Après que la Russie a enregistré un nouveau record de décès quotidien dus au Covid-19, Vladimir Poutine s’est adressé à ses concitoyens. « La propagation de la pandémie ne peut être évitée que par la vaccination », a martelé mercredi président Russe lors de sa grand-messe annuelle télévisée de questions-réponses avec la population russe. La Russie a enregistré mercredi 669 morts du Covid-19. La capitale, Moscou, et la deuxième ville du pays, Saint-Pétersbourg, sont particulièrement durement frappées.

Ce nouvel appel du président russe, qui s’est lui-même fait vacciner loin des caméras, intervient alors que la campagne d’immunisation est très poussive en Russie sur fond de méfiance de la population. Vladimir Poutine a reconnu qu’il « y a toujours eu des gens qui, d’une manière générale, considèrent qu’il ne faut pas faire de vaccins ». « Ces gens sont nombreux (…) pas que dans notre pays mais aussi à l’étranger », a-t-il relevé. « Il ne faut pas écouter les gens qui n’y comprennent rien à ces choses, s’appuient sur des rumeurs, mais les experts », a-t-il poursuivi.

« Je ne soutiens pas l’obligation vaccinale »

Cependant, au niveau national, « je ne soutiens pas l’obligation vaccinale » a-t-il déclaré. Il a cependant justifié que pour éviter un confinement strict, « certaines régions introduisent l’obligation vaccinale pour certaines catégories de citoyens » comme à Moscou ou à Saint-Pétersbourg pour les employés travaillant dans les services à la personne ou les populations à risque.

Ces mesures sont impopulaires, alors que le rejet de la vaccination a dépassé les 50 % des personnes interrogées ces derniers mois dans divers sondages. Le Kremlin a d’ailleurs admis lundi que son objectif de vacciner 60 % de la population d’ici l’automne est inatteignable. Et surtout, il s’est gardé de fixer tout nouvel objectif.

15,7 % de la population russes vaccinée

Vladimir Poutine a d’ailleurs indiqué pour la première fois quel vaccin russe il a reçu lors de sa vaccination en mars. Il s’agit du Spoutnik V, le vaccin phare de Moscou pour lequel le pays a signé des contrats de livraison de millions de doses dans le monde entier. Le président russe a fait la publicité des vaccins russes en s’en prenant aux injections développées en Occident, à rebours des évaluations scientifiques et sanitaires à travers le monde, les jugeant efficaces et sûrs. «Chez nous tout se passe bien et il n’y a pas ces situations tragiques comme après AstraZenaca ou Pfizer», a assuré Vladimir Poutine, en référence à des cas rares d’effets secondaires mortels. Ces vaccins ont été approuvés par l’Organisation mondiale de la Santé, alors que le Spoutnik V est encore à l’étude.

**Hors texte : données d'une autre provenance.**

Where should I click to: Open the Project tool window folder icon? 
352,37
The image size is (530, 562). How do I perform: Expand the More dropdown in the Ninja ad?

La campagne vaccinale, lancée en décembre à grand renfort de propagande autour du Spoutnik V, l’injection phare de Moscou, n’a pour l’instant convaincu que 23 des 146 millions de Russes, sur fond de méfiance généralisée. Cette faible couverture nationale, malgré le lancement de trois autres vaccins, a, selon les experts, favorisé la vague épidémique déferlant sur la Russie actuellement, entraînant une litanie de records de décès et de contaminations depuis la mi-juin. La Russie est le pays européen le plus endeuillé par le Covid-19 avec 134.545 morts selon les chiffres du gouvernement et 270.000 morts selon l’agence des statistiques Rosstat, qui en a une définition plus large.